Again, we emphasize that the output of each layer is an encrypted tensor. Only after the final call to `get_plain_text` do we get the plaintext tensor.

### From PyTorch to CrypTen: Structural Changes in Network Architecture 

We have used a simple two-layer network in the above example, but the same ideas apply to more complex networks and operations. However, in more complex networks, there may not always be a one-to-one mapping between the PyTorch layers and the CrypTen layers. This is because we use PyTorch's onnx implementation to convert PyTorch models to CrypTen models. 
As an example, we'll take a typical network used to classify digits in MNIST data, and look at what happens to its structure we convert it to a CrypTen module. (As we only wish to illustrate the structural changes in layers, we will not train this network on data; we will just use it with its randomly initialized weights). 

In [13]:
# Define Alice's network
class AliceNet2(nn.Module):
    def __init__(self):
        super(AliceNet2, self).__init__()
        self.conv1 = nn.Conv2d(1, 16, kernel_size=5, padding=0)
        self.conv2 = nn.Conv2d(16, 16, kernel_size=5, padding=0)
        self.fc1 = nn.Linear(16 * 4 * 4, 100)
        self.fc2 = nn.Linear(100, 10)
        self.batchnorm1 = nn.BatchNorm2d(16)
        self.batchnorm2 = nn.BatchNorm2d(16)
        self.batchnorm3 = nn.BatchNorm1d(100)
 
    def forward(self, x):
        out = self.conv1(x)
        out = self.batchnorm1(out)
        out = F.relu(out)
        out = F.avg_pool2d(out, 2)
        out = self.conv2(out)
        out = self.batchnorm2(out)
        out = F.relu(out)
        out = F.avg_pool2d(out, 2)
        out = out.view(out.size(0), -1)
        out = self.fc1(out)
        out = self.batchnorm3(out)
        out = F.relu(out)
        out = self.fc2(out)
        return out
    
model = AliceNet2()

# Let's encrypt the complex network. 
# Create dummy input of the correct input shape for the model
dummy_input = torch.empty((1, 1, 28, 28))

# Encrypt the network
private_model = crypten.nn.from_pytorch(model, dummy_input)
private_model.encrypt(src=ALICE)

# Examine the structure of the encrypted network
for name, curr_module in private_model._modules.items():
    print("Name:", name, "\tModule:", curr_module)

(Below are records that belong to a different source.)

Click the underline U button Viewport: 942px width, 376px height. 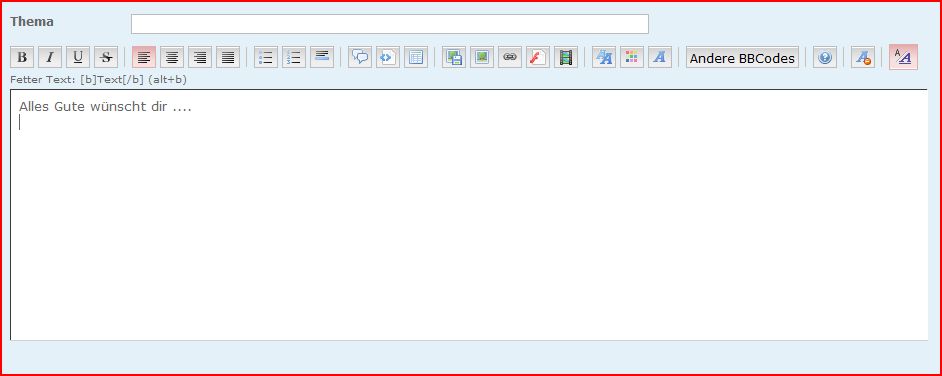[x=78, y=58]
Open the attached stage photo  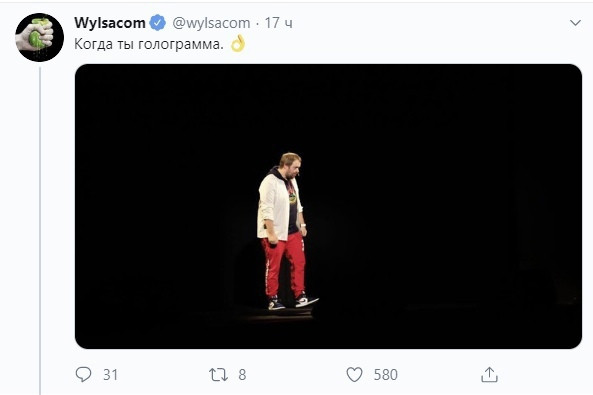coord(328,206)
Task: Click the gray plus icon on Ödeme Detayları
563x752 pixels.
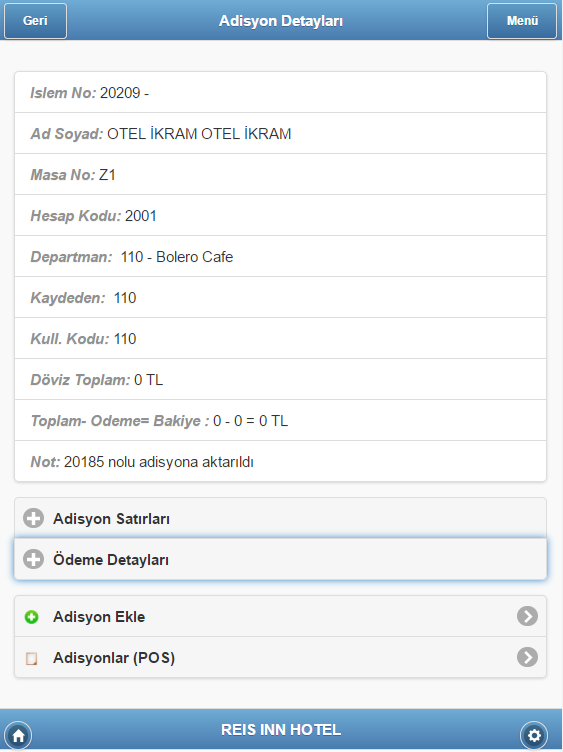Action: (x=34, y=559)
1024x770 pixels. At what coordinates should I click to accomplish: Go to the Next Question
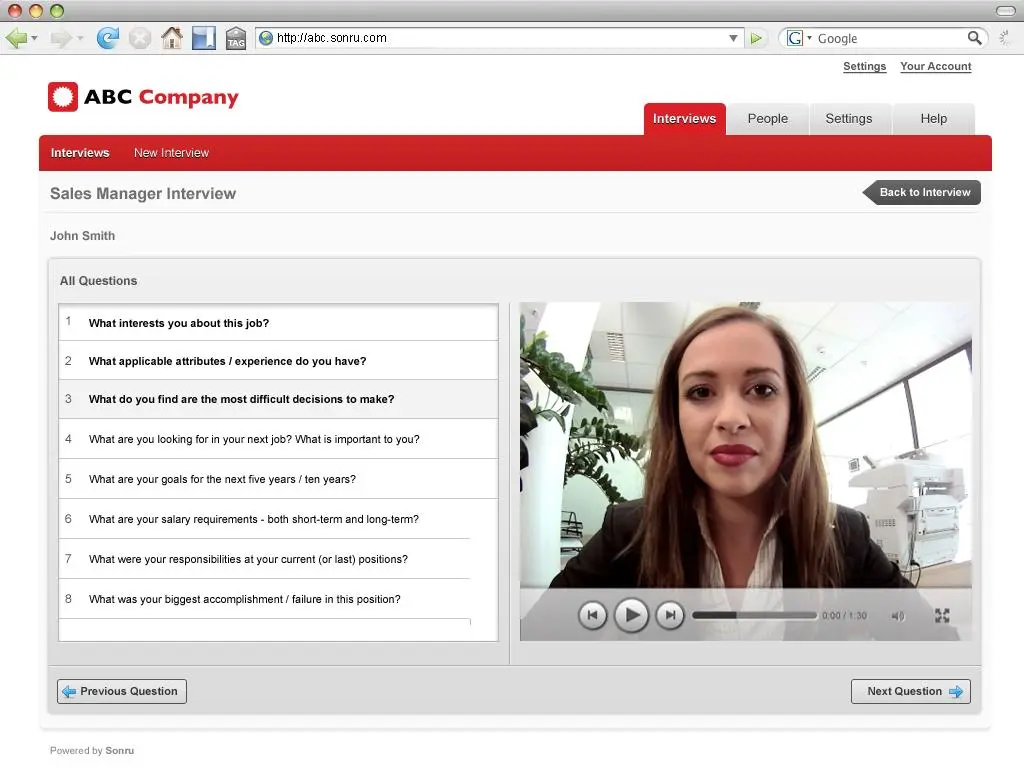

Notice how the CrypTen network has split some the layers in the PyTorch module into several CrypTen modules. Each PyTorch operation may correspond to one or more operations in CrypTen. However, during the conversion, these are sometimes split due to limitations intorduced by onnx.

Before exiting this tutorial, please clean up the files generated using the following code.

In [14]:
import os
for fn in temp_files:
    if os.path.exists(fn): os.remove(fn)